10,72,500 (Rs. 1,10,000 x 3/4 x 13). 11. I will further award a sum of Rs. 1,00,000 each towards loss of love and affection and loss of consortium, Rs. 25,000 towards funeral expenses and Rs. 10,000 towards loss to estate. In addition, the claimants are entitled to a sum of Rs. 33,545 towards medical expenses and Rs. 5,000 towards special diet and conveyance as awarded by the Claims Tribunal in view of the fact that the deceased suffered injuries on 30.5.2006 and succumbed to the injuries during the course of the treatment on 2.6.2006. The overall compensation thus, comes to Rs. 13,46,045. 12. The compensation is hence, enhanced by Rs. 5,34,568 which shall carry interest @ 7.5% per annum from the date of filing of the claim petition till its payment. 13. The Insurance Company is directed to deposit the enhanced compensation along with proportionate interest with the Claims Tribunal within six weeks, failing which the claimants would be entitled to interest @ 12% per annum from the date of this judgment. 14. The compensation awarded by the Claims Tribunal shall be released/held in Fixed Deposit in terms of the orders passed by the Claims Tribunal. 15. 60% of the enhanced compensation along with proportionate interest shall be paid to Respondent Nos. 2 to 4 (claimants).
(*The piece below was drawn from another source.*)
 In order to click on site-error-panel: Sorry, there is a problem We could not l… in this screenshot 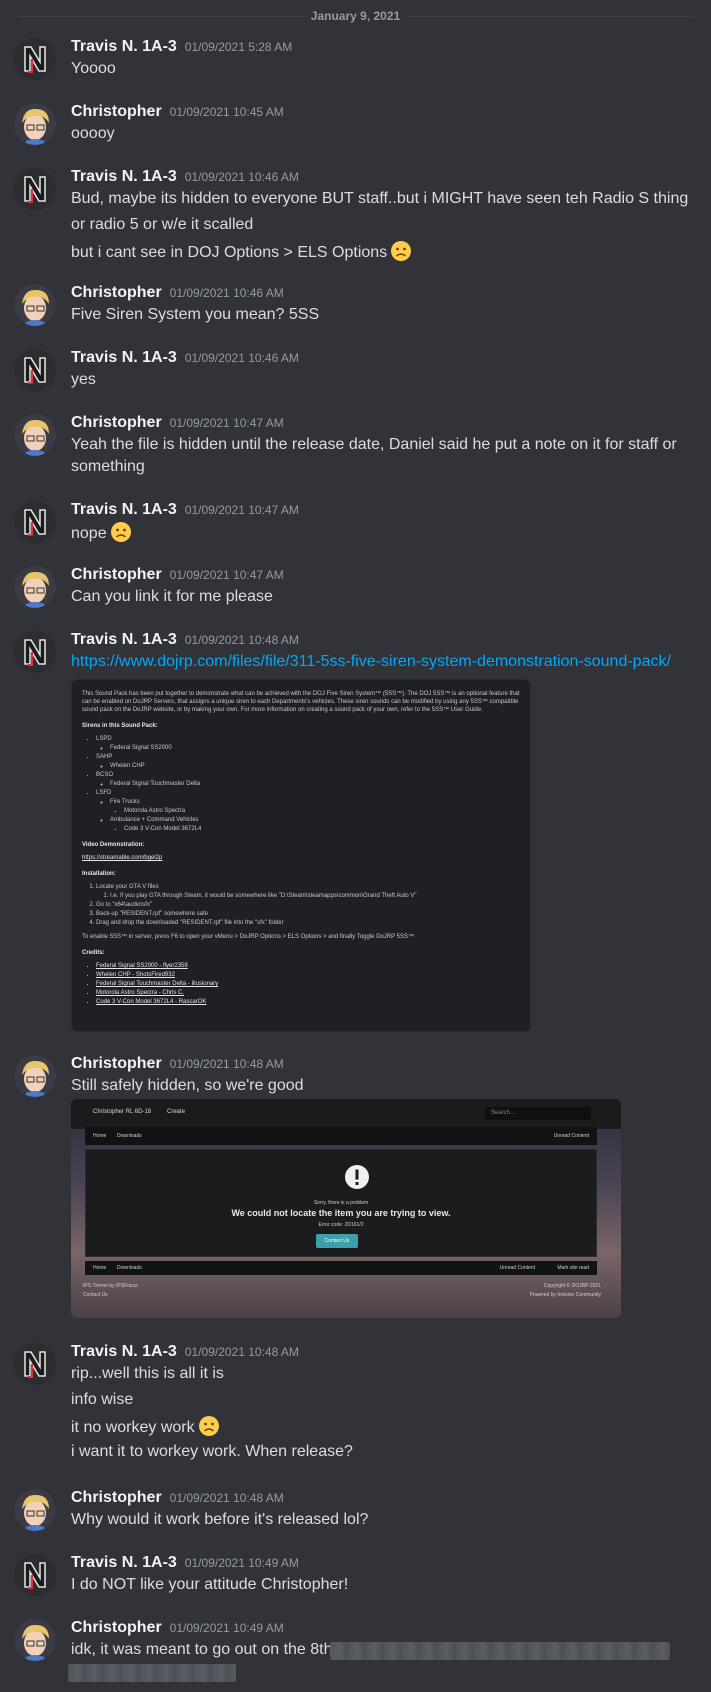, I will do `click(341, 1203)`.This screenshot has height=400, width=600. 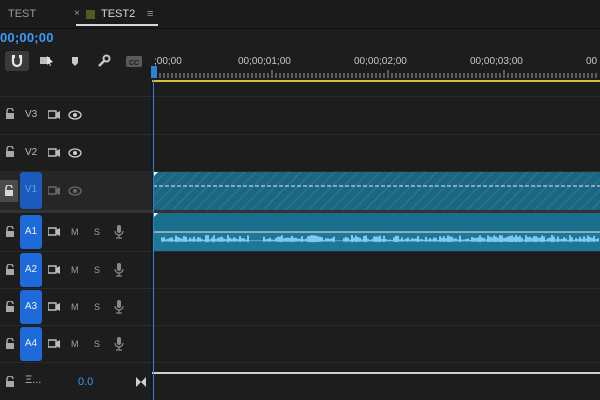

Rest 40% shall ensure for the benefit of Respondent No. 1, who is the widow of the deceased. 16. 75% of the enhanced compensation payable to Respondent Nos. 2 to 5 shall be released/held in Fixed Deposit for a period of two years. Rest shall be released on deposit. 17. 50% of the enhanced amount payable to Respondent No. 1 (claimant) shall be held in Fixed Deposit for a period of two, four and six years in equal proportion. Rest shall be released on deposit. 18. Both the appeals are disposed of in above terms. 19. Pending applications also stand disposed of. Statutory amount, if any, deposited shall be refunded to the Insurance Company only after deposit of the enhanced compensation and filing of a certificate that the enhanced compensation has been deposited with the Claims Tribunal.